In one line: a model's overall score is a weighted average of task performance, cost efficiency, context window, speed, safety, privacy, integration and adoption ease. Weights are locked at v1.0 and version-controlled. Every individual score links to its source.

The 8 scoring factors

Factor	Weight	What it measures
Task Performance	25%	Benchmark scores by task: coding (SWE-bench), reasoning (ARC-AGI-2), writing, analysis, multimodal
Cost Efficiency	20%	Input/output token price, context caching discounts, agentic multiplier (5–20x), volume economics
Context Window	15%	Token context length — critical for document processing, long workflows and large codebases
Speed / Latency	10%	Tokens per second, time-to-first-token — critical for live interactions and real-time agents
Safety & Reliability	10%	Hallucination rates by task, refusal consistency, uptime, context faithfulness
Data Privacy	10%	Training opt-out, enterprise DPA, GDPR/HIPAA/SOC2 compliance, data residency
Integration Quality	5%	API quality, SDK availability, MCP support, rate limits, enterprise SLA
Adoption Ease	5%	No-code access, fine-tuning availability, documentation quality, community size

The overall weighted score reflects all-round business value. It is not a verdict on which model is "best" — the best model for a specific task is often different, which is exactly why the match engine and per-task pages exist.

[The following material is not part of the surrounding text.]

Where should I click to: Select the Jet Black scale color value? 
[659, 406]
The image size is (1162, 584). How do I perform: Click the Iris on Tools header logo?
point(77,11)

What our scores are — and are not

They are an editorial synthesis of published evidence: provider pricing pages, official model documentation, public benchmark leaderboards (SWE-bench, ARC-AGI-2, Scale SEAL, Artificial Analysis) and independent test reports.

They are not first-person lab tests. We never claim to have personally benchmarked a model's speed or run our own evaluations. Where a vendor-reported number differs materially from an independent one, we show both and flag the gap.

Data sources

Provider pricing and documentation pages (Anthropic, OpenAI, Google, DeepSeek, Meta, xAI, Microsoft, Perplexity)
SWE-bench Verified — swebench.com
Scale SEAL leaderboard — scale.com/leaderboard
ARC Prize / ARC-AGI — arcprize.org
Artificial Analysis — artificialanalysis.ai

Update cadence

AI pricing has dropped roughly 80% in the past year and benchmark leaderboards change monthly. This is the product: a stale comparison site loses authority fast in this market.

Monthly: token pricing, data-verified date, new flagship model scoring within two weeks of general availability.
Quarterly: full re-score of all models, schema validation, cross-link audit.

Scoring weight version log

Version	Date	Change
v1.0	June 2026	Initial weighting across 8 factors. Locked.

Weights will not change without incrementing the version here and recording the rationale on the ethics page.